> **Tasks for this exercise**:
a. According to the text shown, how large was the emergency loan facility from the Federal Reserve that saved AIG?
b. Rewrite the text shown from "AIG almost collapsed" up to and including "all you do!", renaming "Federal Reserve" as "central bank".

> **Text shown**:

AIG almost collapsed in September after ratings agency downgrades triggered demands for billions of dollars in extra collateral from firms that had bought derivative-based protection from the insurer on complex mortgage-related products known as collateralized debt obligations, or CDOs.
AIG didn’t have that much money and faced bankruptcy. But it was saved by an $85 billion emergency loan facility from the Federal Reserve.
Dear Eddie,
I answered your question earlier in the day when I posted the FYI article on AIG.
Regards,
Jim
Jim,
Here are two of the many pension plans in trouble:
Oh crap, my wife is in the Missouri Teachers retirement plan!
As always, thank you for all you do!
CIGA Eddie
Jim,
Below is a story from today’s NY Times about how the specialists finally have to pay up pennies for decades of front running their clients.
CIGA By
14 Trading Firms Settle Charges for $69 Million
By DIANA B. HENRIQUES
March 5, 2009
More than a dozen Wall Street trading firms systematically cheated their customers of millions of dollars by improperly slicing bits of profit from countless trades, federal regulators said on Wednesday.
The Securities and Exchange Commission disclosed the allegations after negotiating settlements. The firms did not admit or deny the charges but agreed to pay a total of more than $69 million in forfeited profits and penalties.
The 14 firms named in the complaints are all “specialists,” trading firms that have a specific duty to maintain orderly markets by matching buyers and sellers and standing ready to conduct trades when buyers or sellers are scarce. They include units or subsidiaries of well-known Wall Street names, including E*Trade Capital Markets, Goldman Sachs Execution and Clearing, Knight Financial Products and TD Options.
Regulators said the firms had engaged in various types of “front-running,” which involves trading ahead of customer orders or timing their own trades to seize profits. For instance, specialists that had a big order to buy a stock would first buy it from a seller themselves and then illegally bid up the price moments before selling it to profit on the transaction.

> **Stored data**:

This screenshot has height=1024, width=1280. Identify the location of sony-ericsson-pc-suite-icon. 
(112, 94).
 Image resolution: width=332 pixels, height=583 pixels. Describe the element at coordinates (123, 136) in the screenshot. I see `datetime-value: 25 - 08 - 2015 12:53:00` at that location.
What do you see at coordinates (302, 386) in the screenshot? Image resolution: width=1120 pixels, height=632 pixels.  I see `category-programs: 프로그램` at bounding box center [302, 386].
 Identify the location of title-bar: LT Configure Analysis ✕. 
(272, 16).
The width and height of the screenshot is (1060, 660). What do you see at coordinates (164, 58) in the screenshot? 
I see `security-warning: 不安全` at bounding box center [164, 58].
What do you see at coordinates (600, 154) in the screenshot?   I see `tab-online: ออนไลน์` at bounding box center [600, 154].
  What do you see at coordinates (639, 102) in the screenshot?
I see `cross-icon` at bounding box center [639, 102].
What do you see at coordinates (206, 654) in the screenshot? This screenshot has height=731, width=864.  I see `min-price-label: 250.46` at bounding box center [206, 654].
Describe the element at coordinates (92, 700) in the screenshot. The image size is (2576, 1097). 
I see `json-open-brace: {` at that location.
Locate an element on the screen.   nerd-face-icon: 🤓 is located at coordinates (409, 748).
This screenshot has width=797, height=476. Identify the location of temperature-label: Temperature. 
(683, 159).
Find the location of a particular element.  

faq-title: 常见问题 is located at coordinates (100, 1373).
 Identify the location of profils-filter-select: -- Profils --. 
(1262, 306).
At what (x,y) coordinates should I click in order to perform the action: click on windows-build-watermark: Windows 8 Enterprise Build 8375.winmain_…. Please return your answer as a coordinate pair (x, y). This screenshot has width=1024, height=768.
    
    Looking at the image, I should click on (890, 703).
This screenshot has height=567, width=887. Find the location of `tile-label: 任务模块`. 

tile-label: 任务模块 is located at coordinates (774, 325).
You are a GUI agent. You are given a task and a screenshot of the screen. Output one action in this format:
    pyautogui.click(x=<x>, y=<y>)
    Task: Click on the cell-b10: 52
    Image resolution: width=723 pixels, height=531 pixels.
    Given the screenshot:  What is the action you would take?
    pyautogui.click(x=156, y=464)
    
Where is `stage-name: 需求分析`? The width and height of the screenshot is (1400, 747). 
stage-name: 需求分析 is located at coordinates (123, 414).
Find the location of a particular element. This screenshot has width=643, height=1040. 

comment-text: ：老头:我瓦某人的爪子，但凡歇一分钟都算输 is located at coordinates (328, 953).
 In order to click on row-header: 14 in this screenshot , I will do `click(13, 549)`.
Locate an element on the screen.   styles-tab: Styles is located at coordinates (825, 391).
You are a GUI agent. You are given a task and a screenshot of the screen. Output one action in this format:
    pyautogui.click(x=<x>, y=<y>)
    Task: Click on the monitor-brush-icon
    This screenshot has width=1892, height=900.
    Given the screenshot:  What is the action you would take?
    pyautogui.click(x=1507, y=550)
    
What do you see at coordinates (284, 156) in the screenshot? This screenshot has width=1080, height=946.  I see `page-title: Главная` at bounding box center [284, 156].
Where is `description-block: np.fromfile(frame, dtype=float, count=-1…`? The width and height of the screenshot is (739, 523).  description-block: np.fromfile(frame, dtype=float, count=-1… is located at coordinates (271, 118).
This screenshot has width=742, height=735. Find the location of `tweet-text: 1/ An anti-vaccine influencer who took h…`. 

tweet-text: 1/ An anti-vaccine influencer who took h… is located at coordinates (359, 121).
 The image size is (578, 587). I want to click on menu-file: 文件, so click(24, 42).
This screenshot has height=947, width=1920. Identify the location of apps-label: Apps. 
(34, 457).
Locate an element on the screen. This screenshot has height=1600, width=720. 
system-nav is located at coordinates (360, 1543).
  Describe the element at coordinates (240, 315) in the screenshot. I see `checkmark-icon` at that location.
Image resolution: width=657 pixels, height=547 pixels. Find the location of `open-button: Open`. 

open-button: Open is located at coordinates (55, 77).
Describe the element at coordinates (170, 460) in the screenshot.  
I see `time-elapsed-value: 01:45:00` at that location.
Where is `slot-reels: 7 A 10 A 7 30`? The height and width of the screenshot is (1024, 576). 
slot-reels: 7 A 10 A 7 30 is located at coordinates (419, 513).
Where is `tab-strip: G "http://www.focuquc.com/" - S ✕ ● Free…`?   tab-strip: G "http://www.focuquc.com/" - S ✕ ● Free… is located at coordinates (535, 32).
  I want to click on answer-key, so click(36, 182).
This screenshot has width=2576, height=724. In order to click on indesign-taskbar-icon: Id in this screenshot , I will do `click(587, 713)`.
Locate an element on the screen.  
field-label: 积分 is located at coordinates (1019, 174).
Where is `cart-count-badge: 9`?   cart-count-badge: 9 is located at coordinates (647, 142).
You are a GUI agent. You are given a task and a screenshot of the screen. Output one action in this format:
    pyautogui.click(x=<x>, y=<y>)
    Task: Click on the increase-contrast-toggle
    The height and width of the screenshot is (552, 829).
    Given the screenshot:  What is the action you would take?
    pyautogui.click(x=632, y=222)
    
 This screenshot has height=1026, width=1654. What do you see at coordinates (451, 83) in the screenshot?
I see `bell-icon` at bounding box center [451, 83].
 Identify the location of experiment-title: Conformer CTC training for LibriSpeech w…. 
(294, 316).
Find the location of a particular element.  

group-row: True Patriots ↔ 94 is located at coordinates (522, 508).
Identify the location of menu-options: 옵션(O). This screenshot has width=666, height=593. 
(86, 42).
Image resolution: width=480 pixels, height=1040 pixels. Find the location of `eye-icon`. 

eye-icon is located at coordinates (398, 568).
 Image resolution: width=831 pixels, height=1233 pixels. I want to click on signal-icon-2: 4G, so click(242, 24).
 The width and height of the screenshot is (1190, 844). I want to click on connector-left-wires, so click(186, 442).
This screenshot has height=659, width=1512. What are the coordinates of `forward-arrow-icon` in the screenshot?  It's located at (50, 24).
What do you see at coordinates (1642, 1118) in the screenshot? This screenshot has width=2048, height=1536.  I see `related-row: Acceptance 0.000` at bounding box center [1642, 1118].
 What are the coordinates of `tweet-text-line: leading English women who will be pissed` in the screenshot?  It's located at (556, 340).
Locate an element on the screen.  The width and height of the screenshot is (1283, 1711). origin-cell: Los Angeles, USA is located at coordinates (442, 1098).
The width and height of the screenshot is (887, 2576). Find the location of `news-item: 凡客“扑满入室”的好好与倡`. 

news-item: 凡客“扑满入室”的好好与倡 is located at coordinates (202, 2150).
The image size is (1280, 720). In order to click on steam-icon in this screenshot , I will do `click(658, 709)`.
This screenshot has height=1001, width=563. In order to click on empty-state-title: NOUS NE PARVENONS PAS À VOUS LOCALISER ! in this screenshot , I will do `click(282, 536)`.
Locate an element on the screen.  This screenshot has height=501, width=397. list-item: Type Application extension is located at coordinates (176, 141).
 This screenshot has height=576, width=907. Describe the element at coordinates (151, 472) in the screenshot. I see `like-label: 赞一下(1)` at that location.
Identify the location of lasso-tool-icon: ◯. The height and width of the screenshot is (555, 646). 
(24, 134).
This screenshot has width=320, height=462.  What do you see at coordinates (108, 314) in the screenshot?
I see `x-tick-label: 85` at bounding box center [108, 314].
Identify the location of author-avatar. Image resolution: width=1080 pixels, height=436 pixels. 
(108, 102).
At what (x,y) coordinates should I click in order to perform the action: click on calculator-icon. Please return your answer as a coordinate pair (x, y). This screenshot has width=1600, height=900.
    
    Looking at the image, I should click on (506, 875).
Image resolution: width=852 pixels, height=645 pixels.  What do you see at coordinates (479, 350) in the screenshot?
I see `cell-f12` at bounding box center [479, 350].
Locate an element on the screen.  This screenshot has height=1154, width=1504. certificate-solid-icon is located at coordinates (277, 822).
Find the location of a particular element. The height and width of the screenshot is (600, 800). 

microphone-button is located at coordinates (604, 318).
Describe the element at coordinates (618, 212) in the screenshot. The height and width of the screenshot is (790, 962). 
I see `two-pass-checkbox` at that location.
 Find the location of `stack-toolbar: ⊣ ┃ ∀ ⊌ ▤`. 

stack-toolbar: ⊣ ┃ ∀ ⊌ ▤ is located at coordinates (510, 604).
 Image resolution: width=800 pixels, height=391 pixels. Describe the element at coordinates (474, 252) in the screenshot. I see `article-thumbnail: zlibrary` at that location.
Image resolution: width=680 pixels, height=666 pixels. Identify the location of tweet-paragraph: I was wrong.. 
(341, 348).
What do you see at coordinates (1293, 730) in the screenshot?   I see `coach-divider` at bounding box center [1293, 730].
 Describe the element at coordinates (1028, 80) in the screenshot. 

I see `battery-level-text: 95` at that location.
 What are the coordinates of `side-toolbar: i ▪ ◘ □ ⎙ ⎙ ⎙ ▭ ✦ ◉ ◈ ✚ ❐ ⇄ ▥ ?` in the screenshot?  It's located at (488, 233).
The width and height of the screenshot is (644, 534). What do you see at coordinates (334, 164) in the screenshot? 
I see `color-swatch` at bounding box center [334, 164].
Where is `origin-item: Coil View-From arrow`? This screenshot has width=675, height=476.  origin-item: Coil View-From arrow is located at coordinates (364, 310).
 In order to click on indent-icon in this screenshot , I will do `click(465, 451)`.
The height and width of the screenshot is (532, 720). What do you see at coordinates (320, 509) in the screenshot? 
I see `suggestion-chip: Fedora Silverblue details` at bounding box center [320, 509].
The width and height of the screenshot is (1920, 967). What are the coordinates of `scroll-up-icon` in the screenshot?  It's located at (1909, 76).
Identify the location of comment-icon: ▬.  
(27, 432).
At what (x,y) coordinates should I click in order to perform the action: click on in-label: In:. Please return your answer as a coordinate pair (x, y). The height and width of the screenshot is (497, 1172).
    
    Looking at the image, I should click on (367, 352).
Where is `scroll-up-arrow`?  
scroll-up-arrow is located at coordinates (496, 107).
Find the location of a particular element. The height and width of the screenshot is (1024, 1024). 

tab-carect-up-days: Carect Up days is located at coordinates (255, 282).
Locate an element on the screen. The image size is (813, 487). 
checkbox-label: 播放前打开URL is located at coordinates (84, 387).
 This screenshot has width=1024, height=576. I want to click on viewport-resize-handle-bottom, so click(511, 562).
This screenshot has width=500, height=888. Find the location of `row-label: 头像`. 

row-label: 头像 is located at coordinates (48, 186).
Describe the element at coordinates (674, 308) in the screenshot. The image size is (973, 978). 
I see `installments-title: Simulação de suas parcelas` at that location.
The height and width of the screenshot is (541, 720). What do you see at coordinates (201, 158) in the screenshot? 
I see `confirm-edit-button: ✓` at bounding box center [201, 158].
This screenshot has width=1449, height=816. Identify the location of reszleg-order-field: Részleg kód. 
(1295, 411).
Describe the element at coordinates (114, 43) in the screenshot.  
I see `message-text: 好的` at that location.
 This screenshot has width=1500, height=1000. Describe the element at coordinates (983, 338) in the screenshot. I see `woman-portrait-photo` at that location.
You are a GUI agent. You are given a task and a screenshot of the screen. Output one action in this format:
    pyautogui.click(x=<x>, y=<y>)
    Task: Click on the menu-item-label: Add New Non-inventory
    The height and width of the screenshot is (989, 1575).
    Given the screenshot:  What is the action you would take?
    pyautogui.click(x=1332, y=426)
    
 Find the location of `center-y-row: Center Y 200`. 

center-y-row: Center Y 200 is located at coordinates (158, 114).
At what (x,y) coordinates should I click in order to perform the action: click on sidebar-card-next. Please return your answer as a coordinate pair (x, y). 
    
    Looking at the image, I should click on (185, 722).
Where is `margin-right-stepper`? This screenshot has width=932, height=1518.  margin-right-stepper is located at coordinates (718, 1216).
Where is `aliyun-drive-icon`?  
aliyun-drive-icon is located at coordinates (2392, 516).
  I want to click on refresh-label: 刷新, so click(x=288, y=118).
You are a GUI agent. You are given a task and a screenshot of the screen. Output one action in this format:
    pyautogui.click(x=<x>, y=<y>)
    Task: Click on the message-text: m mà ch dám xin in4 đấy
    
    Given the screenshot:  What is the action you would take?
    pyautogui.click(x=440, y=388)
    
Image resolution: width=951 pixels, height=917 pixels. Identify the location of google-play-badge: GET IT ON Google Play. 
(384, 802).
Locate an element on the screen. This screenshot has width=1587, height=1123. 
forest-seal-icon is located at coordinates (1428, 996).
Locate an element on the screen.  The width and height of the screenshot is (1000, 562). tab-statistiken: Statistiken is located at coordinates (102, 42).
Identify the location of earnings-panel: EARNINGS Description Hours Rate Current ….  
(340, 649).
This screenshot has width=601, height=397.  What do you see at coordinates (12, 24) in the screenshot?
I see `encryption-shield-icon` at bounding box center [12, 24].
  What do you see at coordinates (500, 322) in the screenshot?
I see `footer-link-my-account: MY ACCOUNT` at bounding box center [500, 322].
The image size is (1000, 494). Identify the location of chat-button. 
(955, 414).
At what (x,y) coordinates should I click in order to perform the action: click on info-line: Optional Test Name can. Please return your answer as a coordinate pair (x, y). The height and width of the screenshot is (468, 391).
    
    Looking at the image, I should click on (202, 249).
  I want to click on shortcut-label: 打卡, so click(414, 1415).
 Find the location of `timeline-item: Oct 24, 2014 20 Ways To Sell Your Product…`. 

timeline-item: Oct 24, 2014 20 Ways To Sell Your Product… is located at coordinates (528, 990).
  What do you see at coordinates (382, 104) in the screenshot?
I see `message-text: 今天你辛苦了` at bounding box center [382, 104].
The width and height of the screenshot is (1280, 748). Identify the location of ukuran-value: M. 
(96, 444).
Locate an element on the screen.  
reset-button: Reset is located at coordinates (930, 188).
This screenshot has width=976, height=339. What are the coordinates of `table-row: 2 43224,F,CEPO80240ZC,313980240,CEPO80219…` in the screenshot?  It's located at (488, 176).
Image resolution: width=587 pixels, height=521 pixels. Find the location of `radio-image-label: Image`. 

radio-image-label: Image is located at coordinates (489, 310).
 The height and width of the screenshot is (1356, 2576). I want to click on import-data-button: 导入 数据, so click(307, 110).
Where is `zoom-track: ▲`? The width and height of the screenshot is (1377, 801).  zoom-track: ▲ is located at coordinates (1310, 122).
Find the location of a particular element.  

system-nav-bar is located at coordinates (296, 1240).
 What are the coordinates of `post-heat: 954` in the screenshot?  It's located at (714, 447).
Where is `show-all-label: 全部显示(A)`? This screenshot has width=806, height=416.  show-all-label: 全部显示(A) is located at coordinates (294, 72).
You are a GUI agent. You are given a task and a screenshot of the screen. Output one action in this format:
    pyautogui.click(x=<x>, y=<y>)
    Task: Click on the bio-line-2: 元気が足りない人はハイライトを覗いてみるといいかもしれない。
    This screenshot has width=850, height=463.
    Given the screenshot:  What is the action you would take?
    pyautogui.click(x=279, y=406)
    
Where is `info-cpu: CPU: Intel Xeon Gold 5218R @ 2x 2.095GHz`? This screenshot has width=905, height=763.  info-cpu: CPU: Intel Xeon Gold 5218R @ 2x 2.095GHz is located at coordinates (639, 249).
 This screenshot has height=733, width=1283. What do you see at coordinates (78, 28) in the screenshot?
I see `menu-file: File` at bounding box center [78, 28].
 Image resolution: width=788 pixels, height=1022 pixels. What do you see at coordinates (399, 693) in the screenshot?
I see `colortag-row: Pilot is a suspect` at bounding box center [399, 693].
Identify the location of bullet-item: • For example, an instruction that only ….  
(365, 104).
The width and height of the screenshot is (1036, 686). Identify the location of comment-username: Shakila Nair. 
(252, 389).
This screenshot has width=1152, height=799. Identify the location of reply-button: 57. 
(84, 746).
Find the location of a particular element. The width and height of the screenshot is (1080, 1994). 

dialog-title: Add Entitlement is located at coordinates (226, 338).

> **Written answers**:
a. $85 billion

b.
AIG almost collapsed in September after ratings agency downgrades triggered demands for billions of dollars in extra collateral from firms that had bought derivative-based protection from the insurer on complex mortgage-related products known as collateralized debt obligations, or CDOs.
AIG didn’t have that much money and faced bankruptcy. But it was saved by an $85 billion emergency loan facility from the central bank.
Dear Eddie,
I answered your question earlier in the day when I posted the FYI article on AIG.
Regards,
Jim
Jim,
Here are two of the many pension plans in trouble:
Oh crap, my wife is in the Missouri Teachers retirement plan!
As always, thank you for all you do!